Cabe a pergunta: nós quem, cara pálida? Me inclui fora dessa. Qual a dívida que os índios têm com os bandeirantes? Não seria o contrário?
Para Weffort, hoje com 75 anos, os bandeirantes são os “desbravadores do território nacional” e “heróis da pátria”. Da mesma forma que ele nos convida a “entender” os bandeirantes, nós convidamos o leitor a “entender” Weffort, que frequentou museus e estudou numa escola ufanista, cujas narrativas aboliram os índios da formação do Brasil, considerando-os minorias inexpressivas.
Imagine Weffortzinho, quando criança, visitando o Museu Paulista erguido lá, nas margens plácidas do Ipiranga. Ele contempla aquelas esculturas gigantescas de mármore dos bandeirantes, apresentados como heróis nacionais: Raposo Tavares, Fernão Dias e todo o Esquadrão da Morte. No interior, vitrines mostram dezenas de estojos contendo cachinhos e mechas de cabelos de senhoras da Casa Grande, mas não tem nada da senzala, nem sequer um pentelho de um índio ou de um negro. Apagaram o índio na cabeça do Weffortzinho e o Weffortzão aceitou o apagamento sem discussão.

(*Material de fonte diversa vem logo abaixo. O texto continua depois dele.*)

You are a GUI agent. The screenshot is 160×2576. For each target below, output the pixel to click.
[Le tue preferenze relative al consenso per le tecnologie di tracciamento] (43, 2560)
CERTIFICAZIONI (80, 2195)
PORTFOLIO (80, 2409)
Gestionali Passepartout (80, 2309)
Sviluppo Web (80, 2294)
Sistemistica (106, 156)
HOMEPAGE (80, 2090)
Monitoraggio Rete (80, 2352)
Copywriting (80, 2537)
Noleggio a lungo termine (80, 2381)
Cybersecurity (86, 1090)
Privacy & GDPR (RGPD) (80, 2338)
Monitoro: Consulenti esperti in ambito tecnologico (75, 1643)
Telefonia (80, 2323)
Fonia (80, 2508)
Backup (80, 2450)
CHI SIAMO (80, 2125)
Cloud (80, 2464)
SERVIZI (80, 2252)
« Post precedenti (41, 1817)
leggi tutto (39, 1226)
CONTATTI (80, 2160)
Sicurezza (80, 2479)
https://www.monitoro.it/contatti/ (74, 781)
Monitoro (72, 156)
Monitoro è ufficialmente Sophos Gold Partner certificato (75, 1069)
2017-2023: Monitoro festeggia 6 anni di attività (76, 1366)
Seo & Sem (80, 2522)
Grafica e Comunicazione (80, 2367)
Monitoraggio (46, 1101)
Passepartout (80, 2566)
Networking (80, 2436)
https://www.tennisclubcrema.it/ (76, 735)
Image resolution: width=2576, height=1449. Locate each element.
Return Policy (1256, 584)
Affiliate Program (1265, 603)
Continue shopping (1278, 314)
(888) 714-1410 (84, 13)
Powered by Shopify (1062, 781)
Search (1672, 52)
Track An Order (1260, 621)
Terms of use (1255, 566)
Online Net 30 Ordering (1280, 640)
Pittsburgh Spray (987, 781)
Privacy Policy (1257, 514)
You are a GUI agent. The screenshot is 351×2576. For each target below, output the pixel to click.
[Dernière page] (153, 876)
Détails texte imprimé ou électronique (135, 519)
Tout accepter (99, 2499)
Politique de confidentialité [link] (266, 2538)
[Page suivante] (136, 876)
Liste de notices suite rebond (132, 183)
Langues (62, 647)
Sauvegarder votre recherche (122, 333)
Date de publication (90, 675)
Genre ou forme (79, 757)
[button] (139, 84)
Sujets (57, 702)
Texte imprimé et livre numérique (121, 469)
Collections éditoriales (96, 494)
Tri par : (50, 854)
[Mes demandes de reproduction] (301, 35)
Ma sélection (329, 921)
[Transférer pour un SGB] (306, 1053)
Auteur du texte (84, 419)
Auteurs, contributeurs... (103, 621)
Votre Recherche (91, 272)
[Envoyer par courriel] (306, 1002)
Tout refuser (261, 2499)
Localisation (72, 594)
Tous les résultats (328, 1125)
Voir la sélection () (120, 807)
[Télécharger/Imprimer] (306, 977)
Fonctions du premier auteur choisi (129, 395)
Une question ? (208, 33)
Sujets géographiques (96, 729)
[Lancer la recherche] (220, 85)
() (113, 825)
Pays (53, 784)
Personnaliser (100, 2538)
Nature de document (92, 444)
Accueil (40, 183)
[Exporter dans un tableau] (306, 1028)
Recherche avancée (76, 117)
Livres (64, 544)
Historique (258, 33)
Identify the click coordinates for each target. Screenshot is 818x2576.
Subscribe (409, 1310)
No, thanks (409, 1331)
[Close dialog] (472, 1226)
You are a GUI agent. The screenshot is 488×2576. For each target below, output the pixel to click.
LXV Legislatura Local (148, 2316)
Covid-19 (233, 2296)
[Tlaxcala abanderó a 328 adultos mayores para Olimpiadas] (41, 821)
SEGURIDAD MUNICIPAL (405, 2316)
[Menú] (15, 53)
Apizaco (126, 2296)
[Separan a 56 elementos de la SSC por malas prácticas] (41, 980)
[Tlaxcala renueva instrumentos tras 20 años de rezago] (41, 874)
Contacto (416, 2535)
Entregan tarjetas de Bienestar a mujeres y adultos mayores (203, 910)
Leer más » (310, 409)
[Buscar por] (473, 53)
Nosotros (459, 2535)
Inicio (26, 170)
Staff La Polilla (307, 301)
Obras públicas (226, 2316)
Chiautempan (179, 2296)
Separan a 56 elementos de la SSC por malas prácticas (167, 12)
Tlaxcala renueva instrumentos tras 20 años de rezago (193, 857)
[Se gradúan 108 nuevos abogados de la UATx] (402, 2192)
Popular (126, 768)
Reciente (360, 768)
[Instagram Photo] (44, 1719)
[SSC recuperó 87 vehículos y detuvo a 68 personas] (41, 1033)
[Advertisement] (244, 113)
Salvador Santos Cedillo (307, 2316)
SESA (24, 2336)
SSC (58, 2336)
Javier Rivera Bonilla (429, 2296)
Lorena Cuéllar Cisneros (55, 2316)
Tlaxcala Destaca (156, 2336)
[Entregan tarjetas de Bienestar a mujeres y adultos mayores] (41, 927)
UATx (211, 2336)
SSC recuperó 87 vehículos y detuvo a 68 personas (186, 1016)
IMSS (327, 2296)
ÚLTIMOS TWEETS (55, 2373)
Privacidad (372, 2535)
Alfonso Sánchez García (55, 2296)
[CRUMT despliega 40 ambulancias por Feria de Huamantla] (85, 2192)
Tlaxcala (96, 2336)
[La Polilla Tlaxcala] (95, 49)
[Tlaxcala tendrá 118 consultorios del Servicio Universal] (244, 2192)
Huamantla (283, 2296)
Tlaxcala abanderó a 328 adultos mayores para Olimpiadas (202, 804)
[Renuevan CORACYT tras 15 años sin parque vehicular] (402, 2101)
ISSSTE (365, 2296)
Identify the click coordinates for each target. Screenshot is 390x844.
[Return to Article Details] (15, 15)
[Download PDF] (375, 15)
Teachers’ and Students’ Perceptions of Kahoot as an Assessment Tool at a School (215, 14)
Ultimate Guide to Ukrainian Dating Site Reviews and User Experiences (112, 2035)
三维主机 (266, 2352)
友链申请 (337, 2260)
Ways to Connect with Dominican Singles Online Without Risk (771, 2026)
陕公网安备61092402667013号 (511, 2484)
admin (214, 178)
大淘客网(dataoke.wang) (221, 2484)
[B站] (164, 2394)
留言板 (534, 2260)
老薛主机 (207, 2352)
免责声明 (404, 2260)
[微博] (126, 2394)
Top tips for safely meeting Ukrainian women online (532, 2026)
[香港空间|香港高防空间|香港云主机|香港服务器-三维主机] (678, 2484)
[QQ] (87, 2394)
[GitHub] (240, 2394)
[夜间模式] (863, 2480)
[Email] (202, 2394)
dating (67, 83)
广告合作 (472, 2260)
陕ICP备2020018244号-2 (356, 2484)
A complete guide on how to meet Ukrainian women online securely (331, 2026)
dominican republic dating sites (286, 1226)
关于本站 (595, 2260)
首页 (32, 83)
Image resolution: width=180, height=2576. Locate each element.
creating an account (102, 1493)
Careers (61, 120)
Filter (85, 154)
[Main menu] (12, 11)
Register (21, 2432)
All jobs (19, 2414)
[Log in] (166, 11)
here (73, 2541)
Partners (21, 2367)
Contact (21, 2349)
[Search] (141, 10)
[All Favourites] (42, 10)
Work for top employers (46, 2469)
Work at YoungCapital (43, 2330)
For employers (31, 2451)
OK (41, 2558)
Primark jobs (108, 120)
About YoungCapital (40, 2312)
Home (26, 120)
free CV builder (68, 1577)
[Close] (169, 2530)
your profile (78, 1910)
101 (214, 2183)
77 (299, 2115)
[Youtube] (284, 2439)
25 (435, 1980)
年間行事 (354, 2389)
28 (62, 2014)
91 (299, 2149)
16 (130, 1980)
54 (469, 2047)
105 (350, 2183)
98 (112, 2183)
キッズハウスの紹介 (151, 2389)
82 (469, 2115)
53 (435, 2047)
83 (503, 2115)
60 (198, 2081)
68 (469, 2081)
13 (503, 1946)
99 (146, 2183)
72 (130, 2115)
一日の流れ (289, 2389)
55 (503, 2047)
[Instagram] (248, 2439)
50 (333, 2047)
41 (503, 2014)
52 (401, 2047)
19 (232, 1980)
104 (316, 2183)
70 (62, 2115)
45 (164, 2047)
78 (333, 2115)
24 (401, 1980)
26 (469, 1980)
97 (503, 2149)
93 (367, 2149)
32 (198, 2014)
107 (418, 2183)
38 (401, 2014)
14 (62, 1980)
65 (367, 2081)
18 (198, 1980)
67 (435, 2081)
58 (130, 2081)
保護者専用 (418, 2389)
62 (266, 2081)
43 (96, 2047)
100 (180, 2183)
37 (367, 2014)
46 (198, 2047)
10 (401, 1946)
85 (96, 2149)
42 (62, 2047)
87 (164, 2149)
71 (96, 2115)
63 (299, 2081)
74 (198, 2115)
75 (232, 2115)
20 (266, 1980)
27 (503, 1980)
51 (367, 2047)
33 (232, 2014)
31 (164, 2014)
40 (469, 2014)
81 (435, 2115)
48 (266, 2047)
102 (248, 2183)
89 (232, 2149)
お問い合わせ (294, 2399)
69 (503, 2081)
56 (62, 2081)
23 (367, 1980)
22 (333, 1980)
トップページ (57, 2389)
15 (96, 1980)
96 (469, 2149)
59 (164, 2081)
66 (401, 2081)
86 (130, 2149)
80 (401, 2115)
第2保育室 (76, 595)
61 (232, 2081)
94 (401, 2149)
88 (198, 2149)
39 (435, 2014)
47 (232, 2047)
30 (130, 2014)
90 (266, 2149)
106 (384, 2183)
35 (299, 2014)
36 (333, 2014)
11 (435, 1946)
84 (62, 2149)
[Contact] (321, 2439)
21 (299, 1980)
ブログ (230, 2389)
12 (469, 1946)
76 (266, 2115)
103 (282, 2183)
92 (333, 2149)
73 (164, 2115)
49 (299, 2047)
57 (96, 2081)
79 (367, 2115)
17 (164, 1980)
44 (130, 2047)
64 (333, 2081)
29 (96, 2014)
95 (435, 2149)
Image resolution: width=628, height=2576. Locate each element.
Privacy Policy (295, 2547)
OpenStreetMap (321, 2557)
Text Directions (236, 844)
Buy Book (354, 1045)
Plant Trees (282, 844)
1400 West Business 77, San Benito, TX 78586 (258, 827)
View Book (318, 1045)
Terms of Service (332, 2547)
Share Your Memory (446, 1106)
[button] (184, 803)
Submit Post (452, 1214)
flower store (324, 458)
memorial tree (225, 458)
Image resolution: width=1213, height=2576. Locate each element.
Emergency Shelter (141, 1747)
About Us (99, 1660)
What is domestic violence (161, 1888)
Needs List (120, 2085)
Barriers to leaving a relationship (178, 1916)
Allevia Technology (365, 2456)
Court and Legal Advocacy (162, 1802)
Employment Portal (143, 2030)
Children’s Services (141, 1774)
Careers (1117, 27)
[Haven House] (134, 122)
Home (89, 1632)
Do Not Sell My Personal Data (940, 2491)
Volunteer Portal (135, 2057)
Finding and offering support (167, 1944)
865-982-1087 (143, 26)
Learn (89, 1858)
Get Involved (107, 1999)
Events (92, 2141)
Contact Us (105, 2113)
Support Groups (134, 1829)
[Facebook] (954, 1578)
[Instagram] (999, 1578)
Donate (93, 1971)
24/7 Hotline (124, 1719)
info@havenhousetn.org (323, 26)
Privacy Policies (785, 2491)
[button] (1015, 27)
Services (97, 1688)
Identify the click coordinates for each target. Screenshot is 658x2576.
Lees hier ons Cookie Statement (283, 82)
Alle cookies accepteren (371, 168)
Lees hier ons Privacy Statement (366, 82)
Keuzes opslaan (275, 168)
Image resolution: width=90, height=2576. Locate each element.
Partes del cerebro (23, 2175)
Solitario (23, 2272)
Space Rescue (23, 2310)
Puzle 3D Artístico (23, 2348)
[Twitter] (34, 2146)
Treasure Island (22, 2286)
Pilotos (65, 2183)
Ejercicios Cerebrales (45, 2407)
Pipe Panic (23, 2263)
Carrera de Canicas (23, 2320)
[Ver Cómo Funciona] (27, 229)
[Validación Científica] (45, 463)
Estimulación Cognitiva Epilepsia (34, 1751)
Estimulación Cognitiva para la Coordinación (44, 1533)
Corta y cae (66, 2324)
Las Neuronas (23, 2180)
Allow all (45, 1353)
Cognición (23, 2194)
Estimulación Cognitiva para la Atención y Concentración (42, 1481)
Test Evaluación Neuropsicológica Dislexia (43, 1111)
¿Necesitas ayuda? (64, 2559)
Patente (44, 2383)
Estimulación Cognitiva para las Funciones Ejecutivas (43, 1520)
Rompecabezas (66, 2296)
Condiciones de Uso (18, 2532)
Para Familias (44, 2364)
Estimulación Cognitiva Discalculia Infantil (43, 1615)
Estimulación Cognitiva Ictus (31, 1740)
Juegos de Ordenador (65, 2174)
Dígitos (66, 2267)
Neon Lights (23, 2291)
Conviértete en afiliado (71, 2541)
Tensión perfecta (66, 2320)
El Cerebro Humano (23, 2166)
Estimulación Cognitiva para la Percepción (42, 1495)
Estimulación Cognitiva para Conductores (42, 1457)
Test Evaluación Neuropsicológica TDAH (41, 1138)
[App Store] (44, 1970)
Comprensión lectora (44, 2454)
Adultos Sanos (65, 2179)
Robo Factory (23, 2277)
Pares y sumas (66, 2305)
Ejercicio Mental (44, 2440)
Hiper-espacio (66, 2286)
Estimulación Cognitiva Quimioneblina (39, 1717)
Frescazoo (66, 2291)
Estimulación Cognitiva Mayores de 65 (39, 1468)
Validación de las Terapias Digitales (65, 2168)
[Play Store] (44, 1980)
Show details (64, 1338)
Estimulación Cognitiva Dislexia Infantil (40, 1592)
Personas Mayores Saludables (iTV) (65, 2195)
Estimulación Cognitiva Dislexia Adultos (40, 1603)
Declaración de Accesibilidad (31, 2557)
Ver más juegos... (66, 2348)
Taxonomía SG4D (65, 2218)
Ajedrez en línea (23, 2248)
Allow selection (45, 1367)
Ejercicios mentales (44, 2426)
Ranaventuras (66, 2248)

Essa foi a fonte onde bebeu Weffort, o explicador do Brasil. Se ele tivesse recebido um milhão de dólares para escrever essa besteira, a gente podia até discordar dele, mas era possível “entendê-lo”, assim como ele “entendeu” os bandeirantes. Haveria uma motivação econômica. Mas com a modesta bolsa que recebeu da Fundação Carlos Chagas Filho de Amparo às Pesquisa do Estado do Rio de Janeiro para escrever esse livro, fica difícil aceitar que ele invada corações e mentes, expandindo preconceitos tão surrados, que já foram desmontados pela historiografia brasileira.
Por que não fazer um esforço, uma vez por todas, para “entender” também a “coragem espantosa” dos índios e o papel deles na História do Brasil? O americanista espanhol Jimenez de la Espada, que foi diretor do Archivo General de Indias, en Sevilla, com ironia e propriedade criticou os brasileiros, por haverem aceitado, passivamente, sem questionamento, a versão que os portugueses deram da história colonial:
“Los portugueses han tenido la doble fortuna de no tener un padre Las Casas y de que los brasileiros hayan hechos suyos, sin discutirlos, los hechos de aquellos hombres que a todo costo les dieron la opulenta y anchisima pátria”.
É isso. Com um explicador do Brasil como esse, não vamos muito longe.